Price action: Corn futures gained 14 to 16 cents, with December up 16 cents to $6.19, the contract’s highest closing price since July 11.

Fundamental analysis: December corn rose a fourth consecutive session, boosted by rallying soybeans and forecasts for hot, dry conditions across much of the Midwest the first 10 days of August. Crop stress and declines in yield potential may expand into a larger part of the Midwest during the second week of August if rain and cooler temperatures do not return, World Weather Inc. said today.
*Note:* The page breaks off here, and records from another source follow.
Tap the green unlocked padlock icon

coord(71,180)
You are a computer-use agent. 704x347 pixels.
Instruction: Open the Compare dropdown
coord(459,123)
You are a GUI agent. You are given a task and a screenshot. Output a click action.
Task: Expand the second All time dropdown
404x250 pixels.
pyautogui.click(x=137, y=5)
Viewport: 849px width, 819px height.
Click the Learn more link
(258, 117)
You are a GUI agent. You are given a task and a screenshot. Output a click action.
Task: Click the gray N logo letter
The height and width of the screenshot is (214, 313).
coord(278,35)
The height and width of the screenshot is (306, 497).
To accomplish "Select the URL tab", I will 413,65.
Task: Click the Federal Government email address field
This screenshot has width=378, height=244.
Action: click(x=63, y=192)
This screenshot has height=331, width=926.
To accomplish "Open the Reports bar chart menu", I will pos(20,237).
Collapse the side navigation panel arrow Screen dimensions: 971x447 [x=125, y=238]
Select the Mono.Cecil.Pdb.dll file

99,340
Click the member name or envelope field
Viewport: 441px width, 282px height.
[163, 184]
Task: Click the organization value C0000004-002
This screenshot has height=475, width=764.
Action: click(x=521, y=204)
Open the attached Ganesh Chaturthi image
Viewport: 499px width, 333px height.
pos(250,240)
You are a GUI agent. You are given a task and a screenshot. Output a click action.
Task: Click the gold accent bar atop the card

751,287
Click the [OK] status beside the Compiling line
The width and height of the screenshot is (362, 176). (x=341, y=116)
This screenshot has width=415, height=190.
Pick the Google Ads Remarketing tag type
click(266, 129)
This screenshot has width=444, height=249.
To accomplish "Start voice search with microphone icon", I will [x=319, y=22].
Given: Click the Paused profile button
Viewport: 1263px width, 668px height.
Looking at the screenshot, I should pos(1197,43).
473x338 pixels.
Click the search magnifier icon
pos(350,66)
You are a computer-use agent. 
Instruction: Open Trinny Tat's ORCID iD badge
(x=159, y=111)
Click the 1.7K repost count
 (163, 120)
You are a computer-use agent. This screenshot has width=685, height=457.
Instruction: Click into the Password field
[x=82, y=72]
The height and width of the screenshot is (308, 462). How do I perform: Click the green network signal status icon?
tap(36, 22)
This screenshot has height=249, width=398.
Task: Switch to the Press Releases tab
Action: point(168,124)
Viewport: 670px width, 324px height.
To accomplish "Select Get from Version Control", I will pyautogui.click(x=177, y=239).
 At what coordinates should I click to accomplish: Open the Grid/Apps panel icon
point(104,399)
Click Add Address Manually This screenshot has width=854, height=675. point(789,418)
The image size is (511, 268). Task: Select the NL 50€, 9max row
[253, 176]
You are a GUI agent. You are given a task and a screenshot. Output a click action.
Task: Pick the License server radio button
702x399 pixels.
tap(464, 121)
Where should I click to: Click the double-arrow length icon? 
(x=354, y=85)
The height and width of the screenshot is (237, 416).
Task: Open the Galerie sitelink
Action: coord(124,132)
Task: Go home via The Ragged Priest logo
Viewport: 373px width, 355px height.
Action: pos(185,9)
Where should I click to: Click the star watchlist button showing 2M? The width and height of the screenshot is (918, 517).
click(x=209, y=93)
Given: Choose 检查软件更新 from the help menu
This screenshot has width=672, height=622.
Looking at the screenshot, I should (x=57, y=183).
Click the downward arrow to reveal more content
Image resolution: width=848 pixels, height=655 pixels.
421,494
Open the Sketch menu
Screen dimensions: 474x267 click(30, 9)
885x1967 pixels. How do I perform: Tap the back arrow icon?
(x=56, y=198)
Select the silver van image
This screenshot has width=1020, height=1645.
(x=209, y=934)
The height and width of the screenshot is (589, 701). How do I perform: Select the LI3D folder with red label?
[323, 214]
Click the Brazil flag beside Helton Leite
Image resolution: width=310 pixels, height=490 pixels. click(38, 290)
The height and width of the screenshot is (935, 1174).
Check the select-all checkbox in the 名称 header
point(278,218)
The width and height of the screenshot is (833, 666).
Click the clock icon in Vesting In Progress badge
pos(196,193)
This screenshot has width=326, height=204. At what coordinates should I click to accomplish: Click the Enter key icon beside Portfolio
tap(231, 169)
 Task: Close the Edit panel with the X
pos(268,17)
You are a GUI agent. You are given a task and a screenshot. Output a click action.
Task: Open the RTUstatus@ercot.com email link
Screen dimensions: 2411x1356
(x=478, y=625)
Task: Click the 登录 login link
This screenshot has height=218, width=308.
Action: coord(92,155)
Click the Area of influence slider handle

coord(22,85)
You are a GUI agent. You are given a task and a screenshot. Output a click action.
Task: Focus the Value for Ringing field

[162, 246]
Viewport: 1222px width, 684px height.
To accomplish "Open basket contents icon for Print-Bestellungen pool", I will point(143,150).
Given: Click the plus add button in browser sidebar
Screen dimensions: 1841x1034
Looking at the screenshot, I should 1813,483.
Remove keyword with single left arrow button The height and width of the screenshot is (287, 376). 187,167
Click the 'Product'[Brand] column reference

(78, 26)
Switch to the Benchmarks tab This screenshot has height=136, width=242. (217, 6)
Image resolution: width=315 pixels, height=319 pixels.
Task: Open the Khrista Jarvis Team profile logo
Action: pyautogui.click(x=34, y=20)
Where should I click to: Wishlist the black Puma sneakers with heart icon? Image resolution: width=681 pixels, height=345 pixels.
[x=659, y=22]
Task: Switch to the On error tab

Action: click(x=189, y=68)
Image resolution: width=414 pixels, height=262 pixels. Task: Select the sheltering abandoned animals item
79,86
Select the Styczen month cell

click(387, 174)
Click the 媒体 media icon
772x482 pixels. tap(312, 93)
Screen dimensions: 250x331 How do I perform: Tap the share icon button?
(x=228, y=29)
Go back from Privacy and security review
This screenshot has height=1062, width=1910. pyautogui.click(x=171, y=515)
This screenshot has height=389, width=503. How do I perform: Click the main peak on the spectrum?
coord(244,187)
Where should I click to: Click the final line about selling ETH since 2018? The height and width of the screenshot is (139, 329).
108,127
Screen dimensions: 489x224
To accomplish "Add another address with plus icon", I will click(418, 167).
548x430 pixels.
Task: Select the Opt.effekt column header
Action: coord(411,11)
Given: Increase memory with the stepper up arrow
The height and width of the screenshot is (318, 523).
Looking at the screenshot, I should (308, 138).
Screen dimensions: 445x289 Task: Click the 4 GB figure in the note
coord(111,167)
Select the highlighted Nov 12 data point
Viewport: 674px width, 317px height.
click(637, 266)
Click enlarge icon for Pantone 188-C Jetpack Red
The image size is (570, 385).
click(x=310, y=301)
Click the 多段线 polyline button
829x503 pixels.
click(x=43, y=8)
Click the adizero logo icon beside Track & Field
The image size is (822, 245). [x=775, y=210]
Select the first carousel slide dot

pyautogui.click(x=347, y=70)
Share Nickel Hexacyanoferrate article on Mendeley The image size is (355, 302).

The outlook for the safrinha corn crop in Brazil’s Paraná state was lowered for the second month in a row, with the state’s agriculture department estimated the crop at 14.7 MMT, down from a previous estimate of 15.4 MMT. Also today, USDA’s weekly corn export sales for the week ended July 21 were in the middle range of trade expectations at 150,300 MT for 2021-22. New crop sales totaled 193,700 MT, missing expectations ranging from 200,000 to 625,000 MT. Exports are running approximately 13% behind year-ago levels.

Technical analysis:  December corn futures traded an 18 cent range, reaching new highs late in the session and holding above the 20-day moving average. First, second and third resistance was traded at $6.08 1/4, $6.13 1/2 and $6.20 3/4. First and second support at $5.95 3/4 and $5.88 1/2 remained untested throughout today’s session.

What to do: Get current with advised 2021- and 2022-crop sales.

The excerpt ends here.